= Work to be completed =
How many of the lines below hold "green"? Only the number, please.

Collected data
★ ★ ★ ★ ★ ★ ★

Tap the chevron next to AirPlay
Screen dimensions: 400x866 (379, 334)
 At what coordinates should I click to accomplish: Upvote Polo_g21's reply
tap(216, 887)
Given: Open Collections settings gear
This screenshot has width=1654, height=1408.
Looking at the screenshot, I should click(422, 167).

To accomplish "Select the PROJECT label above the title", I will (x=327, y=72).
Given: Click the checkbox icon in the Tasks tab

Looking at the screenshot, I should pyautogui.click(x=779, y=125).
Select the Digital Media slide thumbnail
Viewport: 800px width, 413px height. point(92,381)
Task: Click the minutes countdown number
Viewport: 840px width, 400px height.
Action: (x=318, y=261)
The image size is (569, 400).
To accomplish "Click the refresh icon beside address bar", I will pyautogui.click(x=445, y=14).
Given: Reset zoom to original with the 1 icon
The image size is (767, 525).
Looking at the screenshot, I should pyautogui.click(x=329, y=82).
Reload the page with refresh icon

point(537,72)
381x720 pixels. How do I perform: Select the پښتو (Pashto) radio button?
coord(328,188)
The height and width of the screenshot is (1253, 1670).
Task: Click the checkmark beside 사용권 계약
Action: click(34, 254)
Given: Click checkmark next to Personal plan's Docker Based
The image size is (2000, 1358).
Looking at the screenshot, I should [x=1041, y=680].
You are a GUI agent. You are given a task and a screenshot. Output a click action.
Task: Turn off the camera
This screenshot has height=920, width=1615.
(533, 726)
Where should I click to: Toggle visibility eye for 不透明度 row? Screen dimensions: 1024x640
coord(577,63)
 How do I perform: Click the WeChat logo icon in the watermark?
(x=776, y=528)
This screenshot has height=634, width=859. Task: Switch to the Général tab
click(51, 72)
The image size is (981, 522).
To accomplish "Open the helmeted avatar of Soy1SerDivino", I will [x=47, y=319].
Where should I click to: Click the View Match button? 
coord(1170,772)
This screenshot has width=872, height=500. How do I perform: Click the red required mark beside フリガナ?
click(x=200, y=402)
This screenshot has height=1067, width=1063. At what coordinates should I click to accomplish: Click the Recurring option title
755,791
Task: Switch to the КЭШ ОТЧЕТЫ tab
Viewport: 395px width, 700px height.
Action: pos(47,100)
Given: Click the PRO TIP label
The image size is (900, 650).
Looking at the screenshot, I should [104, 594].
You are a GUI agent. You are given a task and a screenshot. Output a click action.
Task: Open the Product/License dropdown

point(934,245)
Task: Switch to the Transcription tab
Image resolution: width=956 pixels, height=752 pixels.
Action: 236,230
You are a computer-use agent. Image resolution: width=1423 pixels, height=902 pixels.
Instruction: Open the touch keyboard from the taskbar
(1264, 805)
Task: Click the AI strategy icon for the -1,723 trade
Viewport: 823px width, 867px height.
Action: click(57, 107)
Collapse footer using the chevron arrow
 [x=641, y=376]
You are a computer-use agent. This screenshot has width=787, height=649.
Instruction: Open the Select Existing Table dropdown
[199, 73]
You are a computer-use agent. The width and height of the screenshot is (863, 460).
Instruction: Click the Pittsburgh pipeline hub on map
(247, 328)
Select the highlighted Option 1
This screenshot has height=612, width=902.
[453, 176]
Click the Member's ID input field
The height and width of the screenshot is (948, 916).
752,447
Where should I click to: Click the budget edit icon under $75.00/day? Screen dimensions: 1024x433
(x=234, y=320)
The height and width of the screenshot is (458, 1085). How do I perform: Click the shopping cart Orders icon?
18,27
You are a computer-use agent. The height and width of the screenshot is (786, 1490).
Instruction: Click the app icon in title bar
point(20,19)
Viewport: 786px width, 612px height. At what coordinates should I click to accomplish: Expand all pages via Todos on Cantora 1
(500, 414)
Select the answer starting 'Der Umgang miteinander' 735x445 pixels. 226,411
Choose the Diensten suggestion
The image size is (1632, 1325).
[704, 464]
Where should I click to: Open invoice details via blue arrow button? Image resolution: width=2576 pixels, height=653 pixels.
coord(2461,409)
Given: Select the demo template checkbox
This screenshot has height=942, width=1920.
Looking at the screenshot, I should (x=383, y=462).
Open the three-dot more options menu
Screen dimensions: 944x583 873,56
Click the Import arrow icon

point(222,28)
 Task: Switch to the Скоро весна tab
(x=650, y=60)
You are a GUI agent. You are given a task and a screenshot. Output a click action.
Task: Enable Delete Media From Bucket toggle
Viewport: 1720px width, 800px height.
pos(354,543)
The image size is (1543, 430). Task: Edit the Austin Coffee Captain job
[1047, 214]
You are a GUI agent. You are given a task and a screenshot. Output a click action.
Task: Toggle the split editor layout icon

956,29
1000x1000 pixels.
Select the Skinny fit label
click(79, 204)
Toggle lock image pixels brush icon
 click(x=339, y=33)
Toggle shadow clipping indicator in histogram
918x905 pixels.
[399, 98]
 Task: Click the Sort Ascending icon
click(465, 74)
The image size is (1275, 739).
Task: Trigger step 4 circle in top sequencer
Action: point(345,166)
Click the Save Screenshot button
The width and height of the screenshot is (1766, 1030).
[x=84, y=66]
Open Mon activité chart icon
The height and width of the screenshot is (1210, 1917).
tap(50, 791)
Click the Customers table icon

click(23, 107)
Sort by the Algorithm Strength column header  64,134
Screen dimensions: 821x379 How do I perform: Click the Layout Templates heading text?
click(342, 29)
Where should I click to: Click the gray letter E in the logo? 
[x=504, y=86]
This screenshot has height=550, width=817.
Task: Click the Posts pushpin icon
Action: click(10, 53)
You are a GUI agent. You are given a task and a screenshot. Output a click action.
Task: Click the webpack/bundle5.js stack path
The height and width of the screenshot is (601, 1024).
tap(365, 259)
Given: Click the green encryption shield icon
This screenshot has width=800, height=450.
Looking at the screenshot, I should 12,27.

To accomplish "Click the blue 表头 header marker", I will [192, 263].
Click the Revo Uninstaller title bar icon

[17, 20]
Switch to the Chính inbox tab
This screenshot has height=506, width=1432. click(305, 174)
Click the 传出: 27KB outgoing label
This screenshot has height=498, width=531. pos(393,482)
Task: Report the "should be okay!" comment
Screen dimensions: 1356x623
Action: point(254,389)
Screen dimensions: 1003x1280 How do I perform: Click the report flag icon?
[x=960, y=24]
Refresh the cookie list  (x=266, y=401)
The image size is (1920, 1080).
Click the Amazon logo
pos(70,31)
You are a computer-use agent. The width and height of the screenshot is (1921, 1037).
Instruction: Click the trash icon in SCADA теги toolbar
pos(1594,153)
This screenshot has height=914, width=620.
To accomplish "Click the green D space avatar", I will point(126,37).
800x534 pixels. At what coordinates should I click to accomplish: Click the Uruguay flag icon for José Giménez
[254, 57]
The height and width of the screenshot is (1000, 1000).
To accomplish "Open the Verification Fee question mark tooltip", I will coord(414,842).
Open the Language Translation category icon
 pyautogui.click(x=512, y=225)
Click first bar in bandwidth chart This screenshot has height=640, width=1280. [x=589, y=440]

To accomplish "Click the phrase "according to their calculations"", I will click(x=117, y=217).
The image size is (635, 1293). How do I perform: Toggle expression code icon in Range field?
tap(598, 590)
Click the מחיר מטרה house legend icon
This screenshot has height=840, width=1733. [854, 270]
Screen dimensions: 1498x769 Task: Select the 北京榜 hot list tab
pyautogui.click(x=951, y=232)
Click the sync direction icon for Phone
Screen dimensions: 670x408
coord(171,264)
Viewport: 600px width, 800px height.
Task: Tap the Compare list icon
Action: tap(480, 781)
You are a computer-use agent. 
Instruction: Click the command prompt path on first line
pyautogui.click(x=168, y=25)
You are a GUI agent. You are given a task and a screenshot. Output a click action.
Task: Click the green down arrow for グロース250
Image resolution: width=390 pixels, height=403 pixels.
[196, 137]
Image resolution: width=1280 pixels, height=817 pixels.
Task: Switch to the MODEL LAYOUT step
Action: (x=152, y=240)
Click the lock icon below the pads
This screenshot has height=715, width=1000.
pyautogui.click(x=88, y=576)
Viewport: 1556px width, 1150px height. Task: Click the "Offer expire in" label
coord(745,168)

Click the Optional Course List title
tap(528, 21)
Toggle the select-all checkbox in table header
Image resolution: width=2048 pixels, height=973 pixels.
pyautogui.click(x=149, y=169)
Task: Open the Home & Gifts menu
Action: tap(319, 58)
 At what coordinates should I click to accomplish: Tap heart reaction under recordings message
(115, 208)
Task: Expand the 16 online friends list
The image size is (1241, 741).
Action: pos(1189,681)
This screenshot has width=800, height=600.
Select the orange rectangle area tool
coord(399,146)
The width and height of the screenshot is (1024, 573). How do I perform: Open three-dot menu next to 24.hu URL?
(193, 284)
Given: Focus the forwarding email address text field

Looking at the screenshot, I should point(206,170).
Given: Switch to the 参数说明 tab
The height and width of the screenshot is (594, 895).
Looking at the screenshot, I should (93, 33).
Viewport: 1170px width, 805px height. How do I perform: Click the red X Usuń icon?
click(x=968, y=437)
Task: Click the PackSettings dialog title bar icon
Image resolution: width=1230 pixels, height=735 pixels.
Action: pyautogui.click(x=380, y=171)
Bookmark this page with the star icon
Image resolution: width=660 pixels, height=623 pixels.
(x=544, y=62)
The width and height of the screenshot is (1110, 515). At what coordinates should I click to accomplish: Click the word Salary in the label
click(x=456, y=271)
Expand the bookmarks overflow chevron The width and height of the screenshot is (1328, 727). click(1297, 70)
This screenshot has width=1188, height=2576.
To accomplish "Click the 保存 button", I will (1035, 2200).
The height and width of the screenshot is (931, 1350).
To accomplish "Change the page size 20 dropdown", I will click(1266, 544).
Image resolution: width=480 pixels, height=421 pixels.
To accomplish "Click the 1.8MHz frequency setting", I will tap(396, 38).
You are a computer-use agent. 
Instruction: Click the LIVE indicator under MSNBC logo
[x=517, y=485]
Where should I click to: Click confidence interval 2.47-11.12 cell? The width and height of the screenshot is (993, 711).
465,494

★ ★ ★ ★ ★ ★ ★

= Result of the exercise =
3